Energy innovations are the most efficient action to reduce climate changes. Together with the use of renewables, the energy
innovations can accelerate the transition from fossil fuels to a carbon-free future.
The growing population on Earth demands more energy and we need to rely much more on sun and wind power. However, we need
also a significant breakthrough in technologies that will allow us to find a way to clean energy sources, e.g. zero-carbon fuels. The
European Union has planned to be carbon-free in the middle of the century. What will be required in the coming years is a diverse mix of
energy solutions to support a future of renewable energy generation that meets our needs.
A key solution we need in the transition to clean energy are improved energy storage systems. Lithium-ion batteries, found in mobile
phones, electric cars, computers are an example of a growing storage solution; however, they are suitable for short-term storage. Thus,
the innovative strive is to find out reliable and widely useable ways to store renewable energy sources for days, months or years. The
research should consider also the seasonal changes, e.g. short winter days, long periods of heat or cold for weeks or months.
Energy consumption in residential buildings is an energy-demanding sector that needs to be managed properly. Recent studies have
reported that 40% of the energy generated in the EU is consumed in buildings. A sustainable and innovative solution would be
thermal-powered storage technology as a flexible and reliable way to store heat by means of bio-based phase change materials
(BPCM) encapsulated into lignocellulose matrix. In the recent years, two research groups at Karadeniz Technical University (Turkey)
and the Swedish University of Agricultural Sciences have independently studied some BPCM incorporated in lignocellilose matrix to be
used as insulation in buildings. Eutectic mixtures of plant oils and specific fatty acids serve well when impregnated in solid wood or in
fibers, charcoal, delignified wood. Within the ERA-Net Call we unite our efforts with these of experts in material characterisation
(CNR-IBE, Italy) and building constructions (Salzburg University of Applied Sciences) to upscale our laboratory results to practical
models for verification of the idea in building environment.
The project objective is to develop and study functional incorporation of bio-molecules into wood fibers, charcoal, veneer and solid
wood aiming at increasing heat storage and conduction while retaining strength, thermal insulation properties and improving biological
durability of the initial material. Specific aim of the project is to use wood micro/macro structure (i.e. wood cell wall and lumen) as
low-cost porous structures (storage cell) for encapsulation of BPCM for use in green building products for energy saving.

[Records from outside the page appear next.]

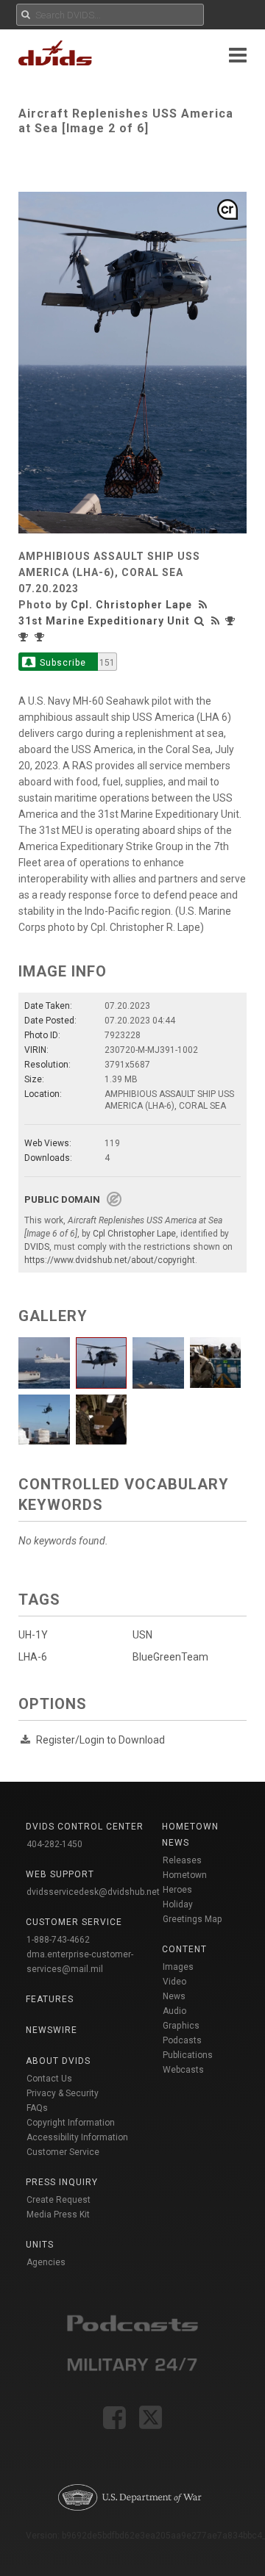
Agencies (46, 2262)
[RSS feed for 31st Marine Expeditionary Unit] (215, 621)
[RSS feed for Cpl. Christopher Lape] (205, 605)
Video (174, 1981)
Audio (174, 2011)
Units (40, 2244)
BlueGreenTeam (170, 1657)
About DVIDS (58, 2061)
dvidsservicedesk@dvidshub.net (93, 1892)
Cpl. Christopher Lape (131, 605)
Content (184, 1949)
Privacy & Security (62, 2093)
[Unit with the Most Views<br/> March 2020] (25, 637)
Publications (188, 2055)
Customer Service (62, 2152)
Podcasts (182, 2040)
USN (142, 1635)
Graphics (181, 2026)
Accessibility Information (77, 2137)
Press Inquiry (62, 2182)
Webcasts (183, 2070)
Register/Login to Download (100, 1740)
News (174, 1996)
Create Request (58, 2200)
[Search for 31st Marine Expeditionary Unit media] (199, 621)
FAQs (37, 2108)
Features (50, 1999)
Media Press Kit (58, 2214)
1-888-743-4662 (58, 1940)
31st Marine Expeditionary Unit (104, 621)
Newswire (51, 2030)
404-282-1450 (54, 1844)
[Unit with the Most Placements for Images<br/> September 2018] (41, 637)
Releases (182, 1860)
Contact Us (49, 2078)
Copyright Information (70, 2123)
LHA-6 (32, 1657)
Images (178, 1967)
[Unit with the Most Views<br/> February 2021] (232, 621)
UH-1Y (33, 1635)
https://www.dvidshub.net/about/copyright (109, 1260)
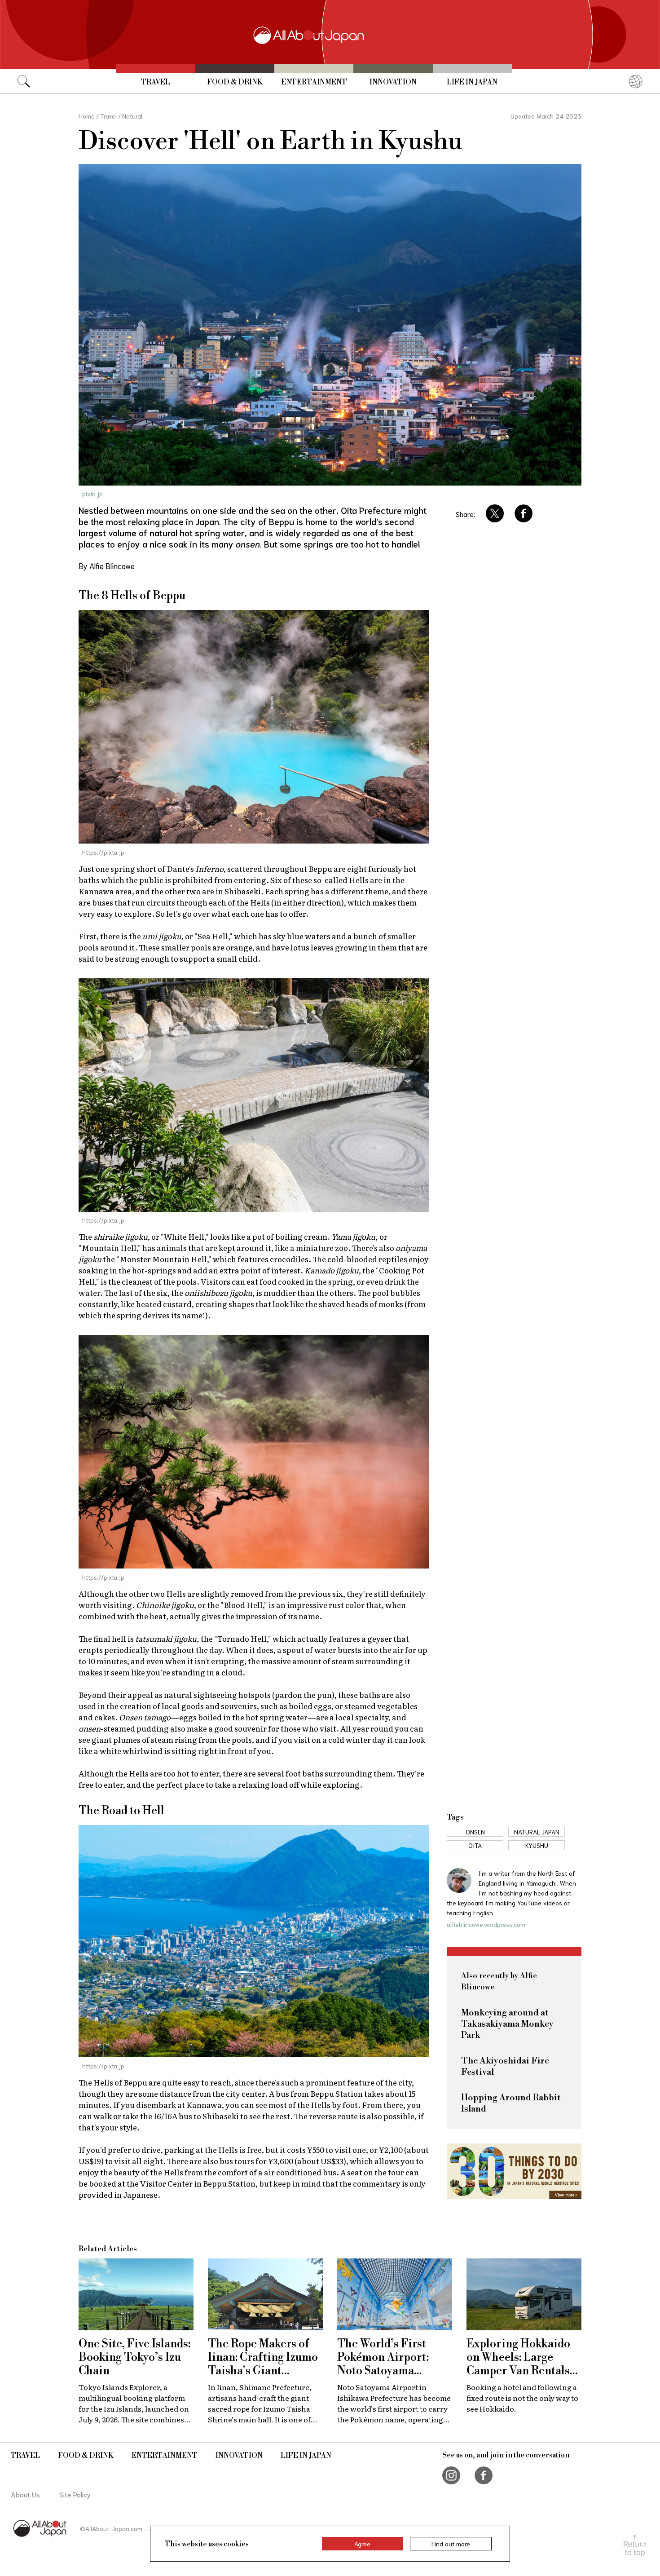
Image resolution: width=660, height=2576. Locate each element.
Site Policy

The primary societal contribution of the project consists of the intent to save energy by introducing the new bio-based materials for
building purposes. Directives 2012/27/EU, 2018/844/EU and particularly 2010/31/EU on the Energy Performance of Buildings has
established a framework of long-term activities that are the basis of modern building. Two principles should be decisive for the future
development of the building sector namely, the principle of nearly zero-energy buildings (art. 9 & art. 2.2) and the principle of cost
optimality (art. 5 & art. 2.14 and the annex I).
The project contributes secondarily to better valorisation of bio-materials from renewable sources. Wood fibers, charcoal, veneer,
solid wood and BPCM are widely used but need to be wrapped-up in the socio-economic “tool-box” focusing on the main prerequisites
for market introduction of our approach (wood cells as storage bodies for BPCM). This involves a product response to genuine
user-needs and crucial component criteria (i.e. resources, knowledge, and partners) for diffusion of the results.
In a global sense, the societal value of project is traced to Paris Agreement (2016) which is built upon a Convention that brought all
nations to undertake ambitious efforts to combat climate change and adapt to its effects. The project is important at national level since
the partner countries are densely forested countries and forest-based industries play a key role in the circular bio-economy aiming at
diminishing the human influence on the climate. Building insulation companies that use bio-fibers are interested in the project results.
The complex approach of the project (improved fiber durability and thermal characteristics) offers a better product and thus, would be of
interest for implementation in practice.
The project objectives are consistent with ERA-Net Smart Energy Systems Joint Call 2019 on Energy Storage solutions (MICall19) for
ecologically, economically and socially sustainable development and contribute to achieving the global sustainable development goals.